El desconcierto se mezcla con un ruido ensordecedor. Gritos. Palabras. Un olor raro: sudor, cuero, polvo, algo metálico. El miedo se le endurece en la sangre y se convierte en furia. Arremete. Falla. Arremete otra vez. Nada. Como si embistiera contra un fantasma tejido con aire caliente.
Está cansado. No por correr, sino por ese pavor que baja desde las gradas como un viento helado. De repente, la plaza parece calmarse. Aparecen unos jinetes. Los reconoce: los ha visto en la dehesa desde que era ternero. Y los embiste con ferocidad, no porque sepa quiénes son, sino porque intuye que en ese choque se juega la vida.
Cuando sus cuernos dan con algo sólido, siente un dolor atroz en la cerviz. Duda: seguir furioso o detenerse. Decide seguir. Embiste otra vez y logra levantar al caballo, escucha el quejido del jinete, siente que el hierro en su lomo se le hunde más. Pero igual sigue.
Por fin los caballos se retiran, está exhausto. Entonces aparece otro hombre, delgado, con dos banderillas brillantes como insectos feroces. El toro agacha la cabeza y embiste: es lo único que aún le sale. El hombre lo esquiva y siente las puntas clavarse detrás del cuello. Duelen. Arden. Cada una es un rayo que se le queda vibrando bajo la piel.
Lo intentan de nuevo. Lo vuelven a clavar. Ahora tiene cuatro. Por un instante piensa que ese debería ser el final. La arena huele a su sangre, y ese olor —nuevo, profundo, caliente— le borra una parte de sí.

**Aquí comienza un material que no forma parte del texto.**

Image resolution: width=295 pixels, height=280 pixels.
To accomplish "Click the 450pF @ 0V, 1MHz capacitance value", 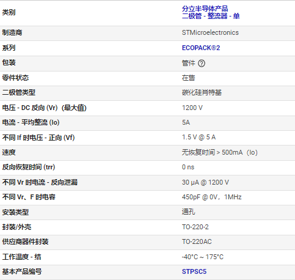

Entonces aparece el hombrecillo del traje multicolor. El torero. Entre la sangre, el dolor, el cansancio y un entumecimiento que empieza en los músculos y parece treparle a la cabeza, siente, desde el fondo del instinto, una rabia ciega. Que pase lo que deba pasar. Embiste. Nada. Embiste de nuevo, el hocico casi rozando la arena, y vuelve a encontrar sólo vacío. Otra vez. Y otra. Y otra. Como si el mundo se encogiera justo antes de que él lo tocara.
Tras un silencio breve, la plaza estalla. Aplausos. Gritos. Vítores, Pañuelos blancos, bandadas de gaviotas furibundas ondean bajo el sol. El toro, roto, solo piensa: que el hombrecillo me mate ya. No quiero vivir así. Que esto se termine de una vez. Pero no termina.
Supone que es el ruido de la muerte que lo anduvo buscando desde que lo trajeron de la ganadería. Pero no. Lo apartan y lo conducen de vuelta al corral. No entiende nada. Oye una frase suelta: “indulto reglamentario”. No sabe qué es. Solo que sigue vivo.
De vuelta en el camión, herido, magullado, rendido, casi muerto, emprende el camino al campo del que salió. Ha visto a muchos partir, pero ninguno volver. Él será el primero en mucho tiempo. Ser más bravo que los más bravos lo ha salvado.
Permanecerá en la finca hasta viejo, quedará para cría.
Juan Manuel Aragón
A 12 de diciembre del 2025, en Perchil Bajo. Atando la zorra.